« Identification, capture et destruction systématique des embarcations utilisées par les trafiquants d’être humains, démantèlement de leur réseau, séquestration de leurs biens » : voilà la tâche de la mission PESD (Politique européenne de Sécurité et de Défense) que la Haute représentante de l’Union européenne, Federica Mogherini, est chargée de mettre au point. Tâche très claire, reste seulement à voir comment la réaliser. La comparaison avec d’autres missions, comme celle d’Atalanta formellement dirigée contre la piraterie dans l’aire de la Corne de l’Afrique, à laquelle participe la marine militaire italienne, est inconsistante : dans l’Océan Indien il s’agit d’empêcher que des embarcations agiles, avec peu de personnes armées à bord, n’abordent les navires marchands ; en Méditerranée il s’agit de repérer et détruire les embarcations, dans les ports libyens avant qu’elles soient utilisées par les trafiquants, ou de les capturer si elles ont déjà pris la mer.

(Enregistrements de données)
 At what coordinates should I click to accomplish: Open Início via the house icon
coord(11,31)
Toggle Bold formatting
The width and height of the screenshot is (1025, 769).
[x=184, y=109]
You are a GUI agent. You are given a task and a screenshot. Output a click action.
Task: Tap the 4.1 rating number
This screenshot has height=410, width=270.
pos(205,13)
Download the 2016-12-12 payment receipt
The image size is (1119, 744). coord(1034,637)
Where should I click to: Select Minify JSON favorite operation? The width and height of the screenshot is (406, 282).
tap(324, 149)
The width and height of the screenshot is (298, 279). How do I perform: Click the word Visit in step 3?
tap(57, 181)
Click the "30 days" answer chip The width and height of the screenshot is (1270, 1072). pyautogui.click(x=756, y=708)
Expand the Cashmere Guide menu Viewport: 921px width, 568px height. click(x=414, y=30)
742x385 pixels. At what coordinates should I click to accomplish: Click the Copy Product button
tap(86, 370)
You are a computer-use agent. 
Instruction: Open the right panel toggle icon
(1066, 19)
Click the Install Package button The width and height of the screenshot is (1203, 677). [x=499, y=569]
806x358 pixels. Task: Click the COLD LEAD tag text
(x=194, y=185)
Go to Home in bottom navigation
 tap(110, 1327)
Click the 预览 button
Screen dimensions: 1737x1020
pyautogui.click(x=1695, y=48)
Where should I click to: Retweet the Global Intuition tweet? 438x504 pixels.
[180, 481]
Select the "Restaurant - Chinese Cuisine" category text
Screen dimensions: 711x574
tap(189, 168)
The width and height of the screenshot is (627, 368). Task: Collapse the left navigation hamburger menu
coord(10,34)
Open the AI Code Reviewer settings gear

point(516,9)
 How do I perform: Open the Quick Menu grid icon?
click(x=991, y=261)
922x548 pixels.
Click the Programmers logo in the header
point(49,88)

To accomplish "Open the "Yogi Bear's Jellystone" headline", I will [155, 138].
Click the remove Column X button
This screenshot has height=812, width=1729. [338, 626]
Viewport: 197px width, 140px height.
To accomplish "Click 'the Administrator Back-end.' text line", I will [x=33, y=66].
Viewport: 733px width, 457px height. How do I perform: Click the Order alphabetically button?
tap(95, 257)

→ LISTE DES TÂCHES:
**1)** Extrayez chaque ligne des données contenant la chaîne « Select », en tenant compte de la casse.
**2)** Poursuivez le texte sur la mission européenne contre les embarcations des trafiquants en Méditerranée, à la suite de sa dernière phrase.
Le texte et les lignes n'ont aucun lien entre eux.

→ RÉPONSES PAR TÂCHE:
**1)**
Where should I click to: Select Minify JSON favorite operation? The width and height of the screenshot is (406, 282).
Select the "Restaurant - Chinese Cuisine" category text

**2)**
 Premier problème : comment distinguer, quand elles sont au port, les embarcations des trafiquants de celles commerciales pour le transport et la pêche ?
 Second problème : en admettant que par un drone ou un satellite on identifie une embarcation des trafiquants pendant qu’elle est au port, comment peut-on la détruire ? Avec un drone armé de missiles (comme celui des USA qui a tué un coopérant italien au Pakistan) ou avec un chasseur bombardier Eurofighter Typhoon, qui provoquera un massacre de civils ? Ou bien avec des forces spéciales débarquées de nuit par un sous-marin, qui devront se battre dans un affrontement armé avec quelque milice ? Et si l’embarcation prend la mer chargée de réfugiés, comment peut-on la bloquer avec un navire de guerre sans provoquer de massacre ?
 Troisième problème : comment démanteler le réseau des trafiquants sans envoyer de forces militaires sur le territoire libyen ? Faute d’avoir clarifié ces questions, la mission PESD, qui part de façon retentissante, se transformera en une « Armée Brancaleone » vouée à l’échec.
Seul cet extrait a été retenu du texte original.